◆ **EXERCISE PROMPT**
Your job is to print, exactly, the lines in the data below from the line with "You are a computer-use" through the line with "Task: Click the", both included, and to omit any picture.

◆ **DATASET RECORDS**
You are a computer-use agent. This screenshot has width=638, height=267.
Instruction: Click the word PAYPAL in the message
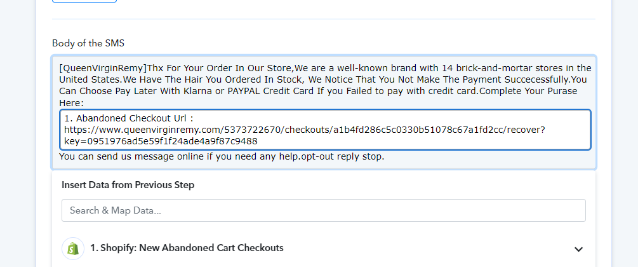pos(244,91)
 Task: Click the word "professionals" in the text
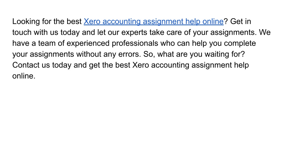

* * *

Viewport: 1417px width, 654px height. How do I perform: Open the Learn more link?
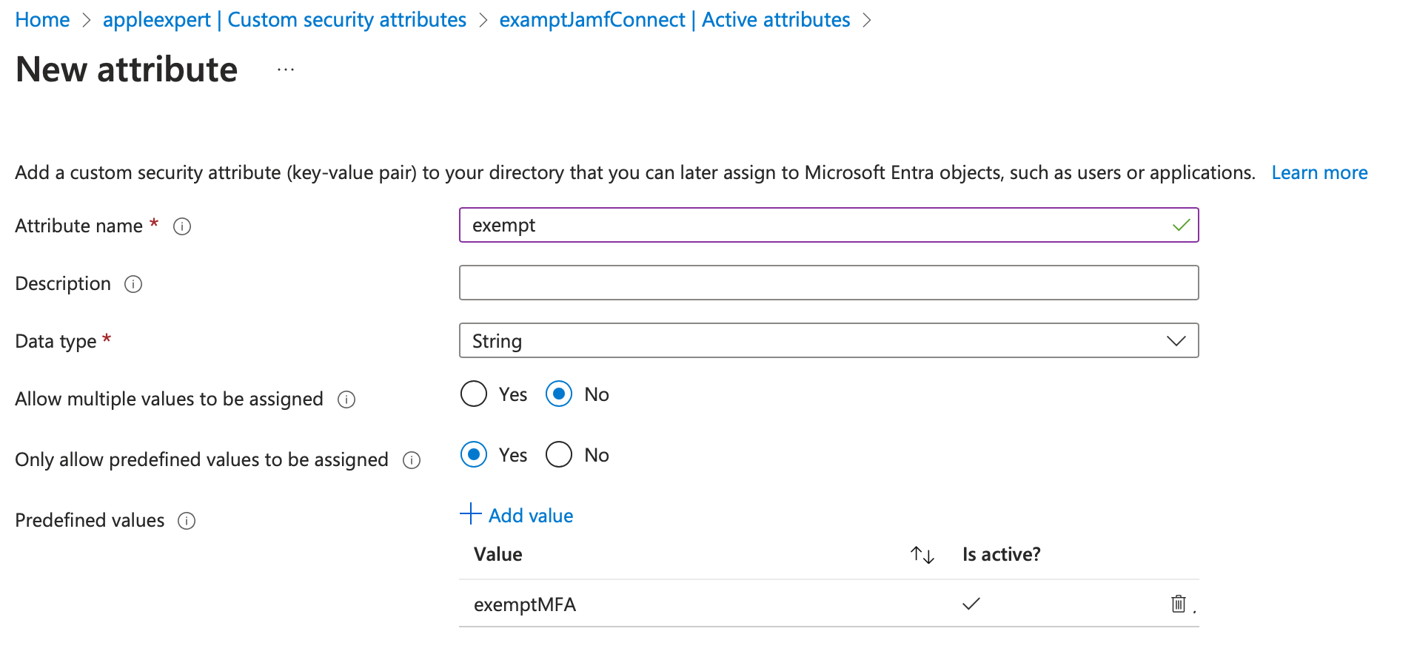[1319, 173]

---

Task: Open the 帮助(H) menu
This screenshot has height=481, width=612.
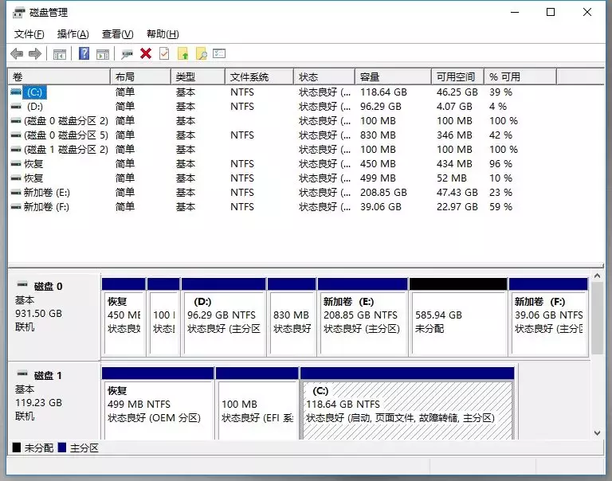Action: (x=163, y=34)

◆ **EXERCISE SOLUTION**
You are a computer-use agent. This screenshot has width=638, height=267.
Instruction: Click the word PAYPAL in the message
pos(244,91)
 Task: Click the word "professionals" in the text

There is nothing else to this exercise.